Adrian picked at his brisket uneasily.

“I don't think so,” he said. “This isn't the time. My agent made some calls: Paramount, Metro, Fox, Selznick. But he couldn't say out front that Warners was trying to cut me out. It was a fishing expedition: he talked vaguely about Walter Adrian wanting to get more freedom. All he got were compliments and the stall.”

We ate in silence for a while, Adrian depressed and Le-Vine hungry. The brisket was lean and aromatic. When we finished, we ordered strawberry cheesecake and coffee, to complete a most excellent glut.

“So where does it stand right now, Walter, as we speak?”

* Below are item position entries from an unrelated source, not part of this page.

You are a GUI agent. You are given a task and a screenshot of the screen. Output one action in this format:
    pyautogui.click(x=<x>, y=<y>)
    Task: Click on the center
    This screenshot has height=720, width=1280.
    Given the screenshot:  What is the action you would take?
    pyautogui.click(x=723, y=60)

“As we speak?” The writer played with his lip, kneading it between his fingers. “As we speak, it hardly stands at all. The agent told me to sit tight, that if we held out Warners would ultimately give us what we wanted. So I flew East with at least a little peace of mind. Last night I called the Coast.” He stared bleakly ahead. “The market has plunged again: they've gone down to seventeen-fifty. And that's just an insult, nothing else.”

“If you say so.”

Adrian's jaw muscles worked silently and fiercely. “Jack, will you please understand,” he said angrily and precisely, “that the dollar amounts are symbolic. The numbers mean they want me out.”

“Okay. Now the question is why?”

“I don't have the vaguest.”

Our cheesecake was brought forth; gloom and despair briefly vanished. We ate our strawberry-topped wedges with the solemn ecstasy of religious fanatics letting communion wafers dissolve in their mouths. When the last bites began their greased plunges to our respective stomachs, we settled back and called for more coffee. Walter was kind enough to offer me a Havana and I was smart enough to accept. We lit up and sat puffing like a pair of exiled princes. A Negro busboy cleared the dishes.

“Tough job, eh?” Walter asked the busboy in a tone of bogus comradeship.

“Yessir,” he replied softly, not looking up from his tray.

“You think seventeen hundred fish per week is a bum salary, kid?” I asked cheerily.

Now he looked up. He was light-skinned and just a boy, eighteen at the most.